--- Brano di lettura ---
Emergenza freddo in Europa: a rischio clochard e immigrati irregolari
Numerosi disagi alla viabilità stradale, ferroviaria e aerea in tutta Europa a causa
dell’ondata di freddo che ha investito il Vecchio Continente nelle ultime giornate.
Ma desta soprattutto preoccupazione la condizione dei senza fissa dimora: 42 i morti
in Polonia dove la temperatura è scesa a -20 gradi Celsius. La polizia ha intensificato
le aree di pattugliamento invitando gli homeless ad accettare di dormire negli ostelli
a disposizione per loro. Ma ''molti rifiutano questo aiuto'' fanno sapere le forze
dell’ordine. Un decesso anche a Milano: si tratta di un clochard di 40 anni morto
assiderato ieri in uno scantinato. Immediatamente predisposto dal Comune un piano
speciale anti-freddo. Sull’emergenza in Italia e in Europa Paolo Ondarza ha
intervistato Paolo Pezzana, presidente della FIOPD, federazione italiana degli
organismi per le persone senza fissa dimora.
R.
– Devo rilevare che quest’anno la situazione, da un punto di vista istituzionale,
in Italia è leggermente migliorata, nel senso che molte città hanno attivato dispositivi
specifici per tempo. Restano tuttavia dei grossi problemi, in particolare due: il
primo, legato al fatto che la grossa pressione che è stata fatta in Italia in questi
ultimi tempi, contro i cosiddetti clandestini, rischia seriamente di comportare il
fatto che molte persone senza dimora, immigrati e irregolarmente presenti in Italia,
non si rivolgano alle strutture per paura di essere denunciate. Il secondo problema
è il fatto che per prevenire le morti di freddo occorre un’attenzione 365 giorni all’anno,
e questo purtroppo in moltissime realtà del nostro Paese e anche dell’Europa non si
verifica.
D. – A quali Paesi europei fa riferimento?
R.
---
Direttiva 1
Trascrivi in una tabella Markdown con le colonne "N." e "Riga" le righe delle voci, partendo da quella che contiene "You are a computer-use agent. Image" e arrivando fino alla fine delle voci, entrambi gli estremi inclusi e senza le righe vuote. Lascia fuori le immagini.
--- Estratti del dataset ---
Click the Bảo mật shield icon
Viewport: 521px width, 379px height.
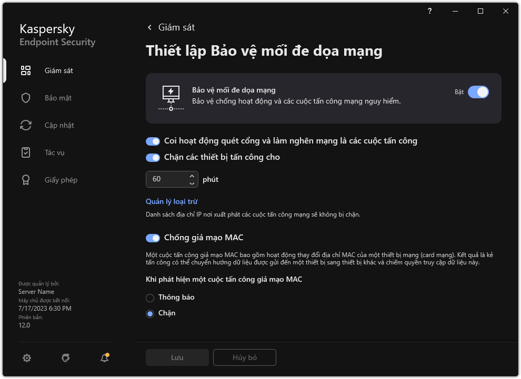point(26,98)
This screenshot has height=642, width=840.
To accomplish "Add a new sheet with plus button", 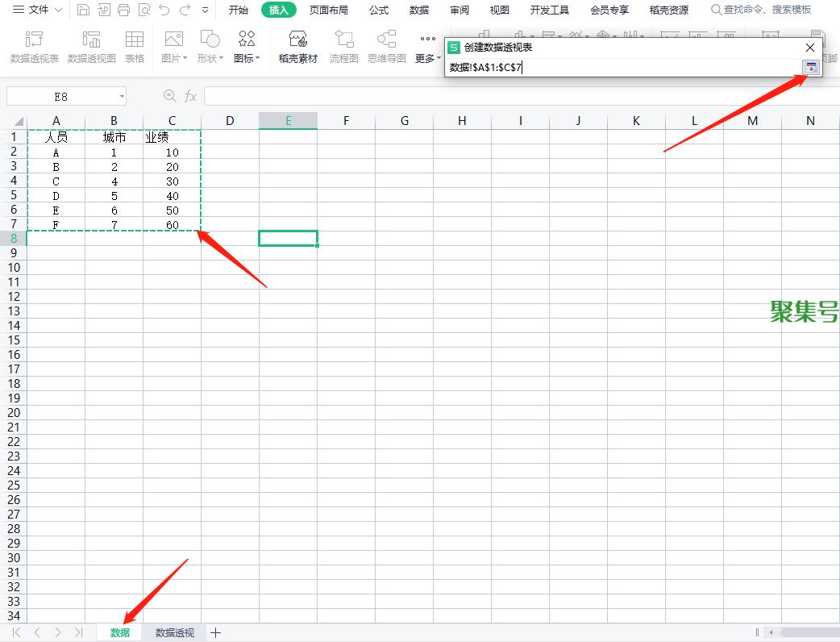I will point(215,633).
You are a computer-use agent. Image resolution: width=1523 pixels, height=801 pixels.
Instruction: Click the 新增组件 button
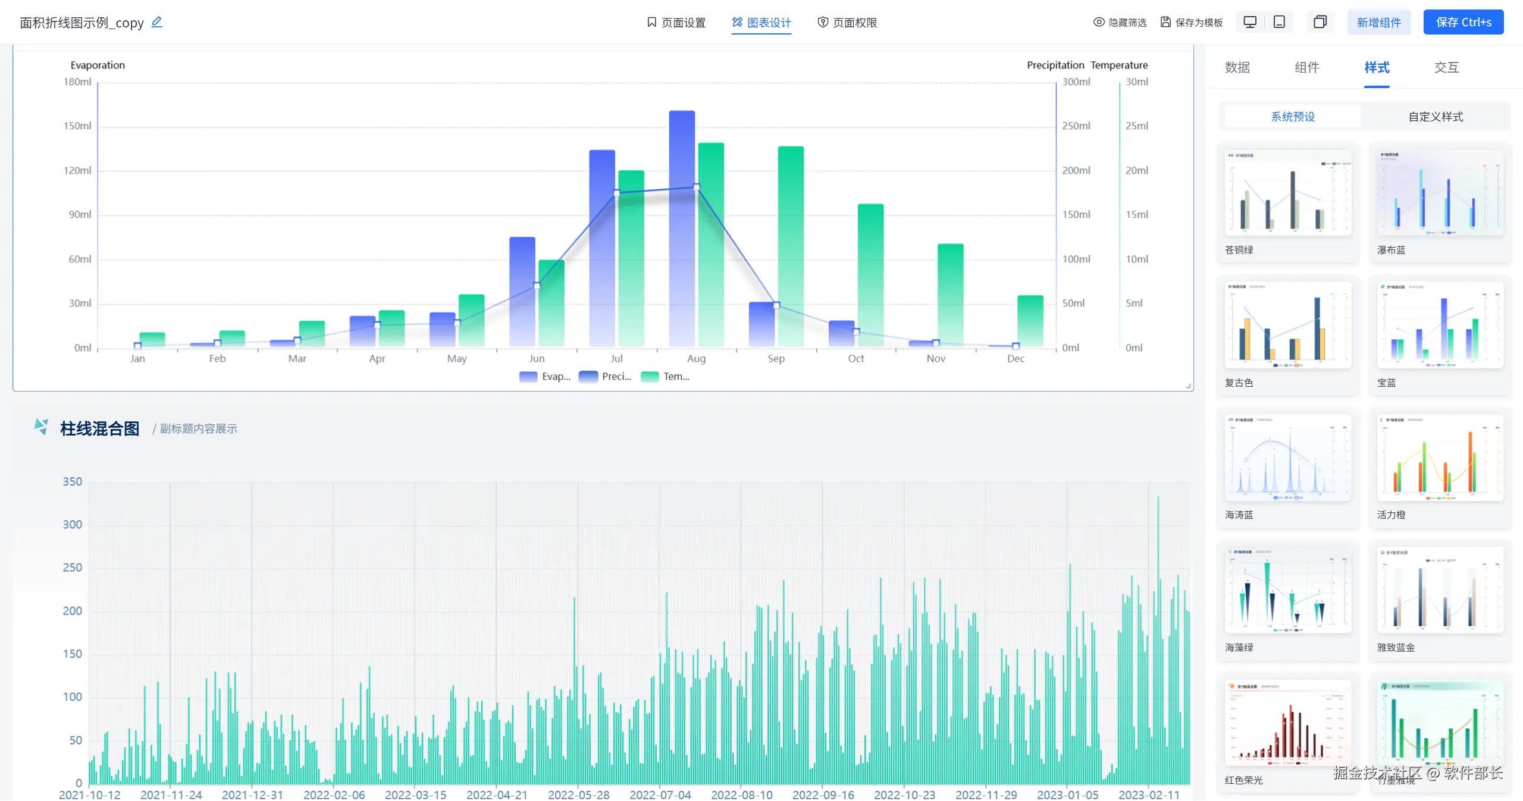[x=1378, y=23]
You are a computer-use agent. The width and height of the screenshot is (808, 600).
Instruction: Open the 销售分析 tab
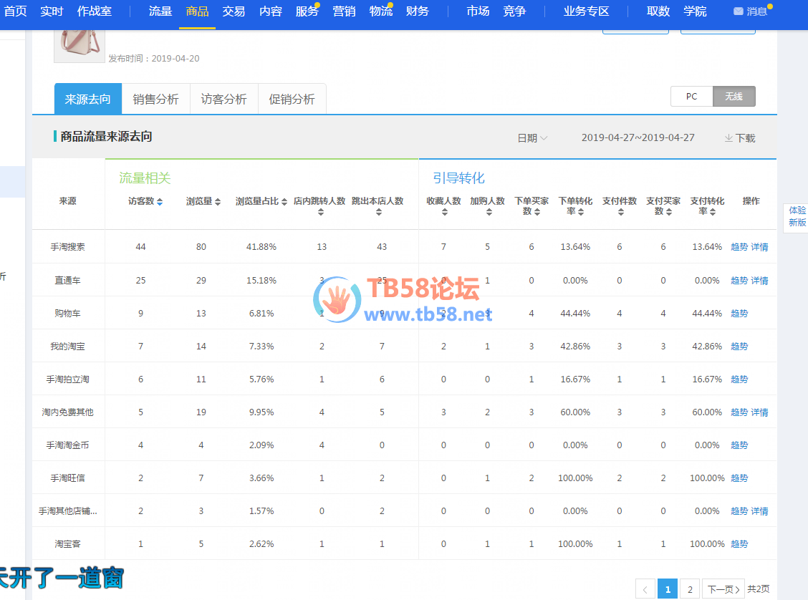click(155, 100)
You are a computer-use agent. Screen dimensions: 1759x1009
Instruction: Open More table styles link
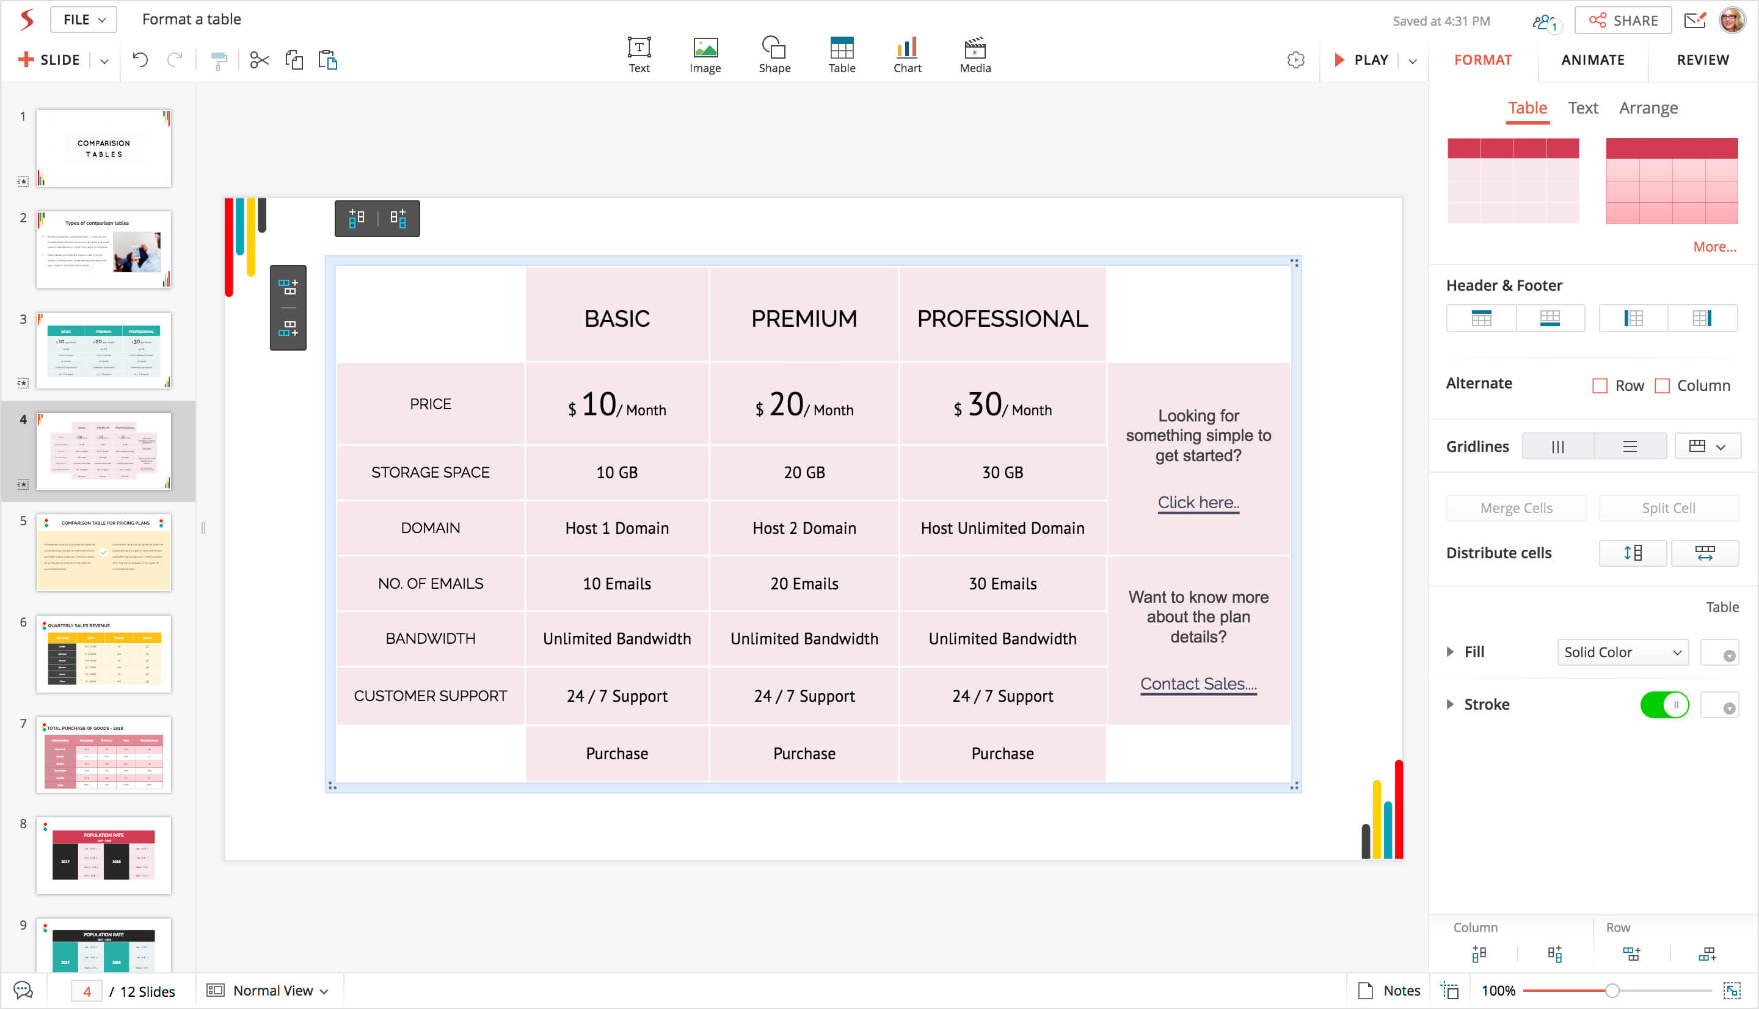(1714, 247)
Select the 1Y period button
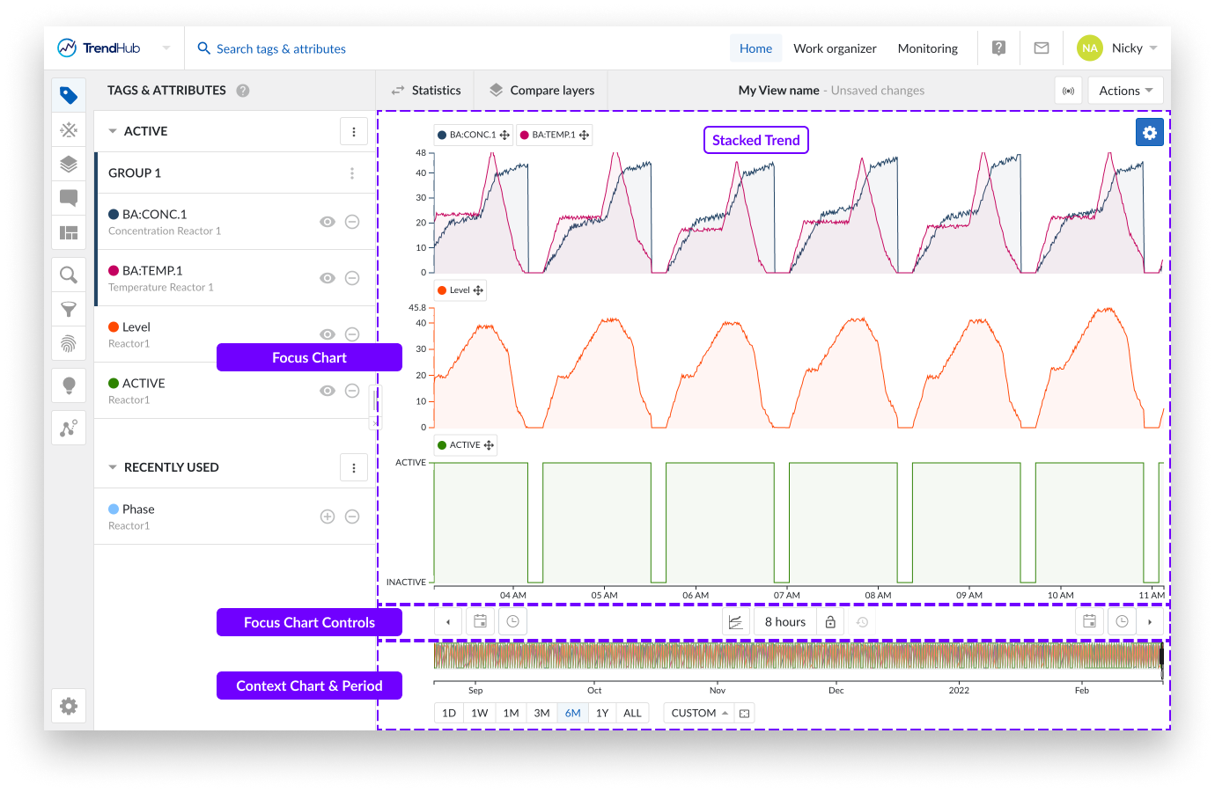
---
Direttiva 2
Elenca tutti i numeri scritti in cifre che compaiono nell'articolo sull'emergenza freddo.

Risposta finale 1
| N. | Riga |
|---|---|
| 1 | You are a computer-use agent. Image resolution: width=1523 pixels, height=801 pixels. |
| 2 | Instruction: Click the 新增组件 button |
| 3 | [x=1378, y=23] |
| 4 | You are a computer-use agent. The width and height of the screenshot is (808, 600). |
| 5 | Instruction: Open the 销售分析 tab |
| 6 | click(155, 100) |
| 7 | You are a computer-use agent. Screen dimensions: 1759x1009 |
| 8 | Instruction: Open More table styles link |
| 9 | (1714, 247) |
| 10 | Select the 1Y period button |

Risposta finale 2
42
-20
40
365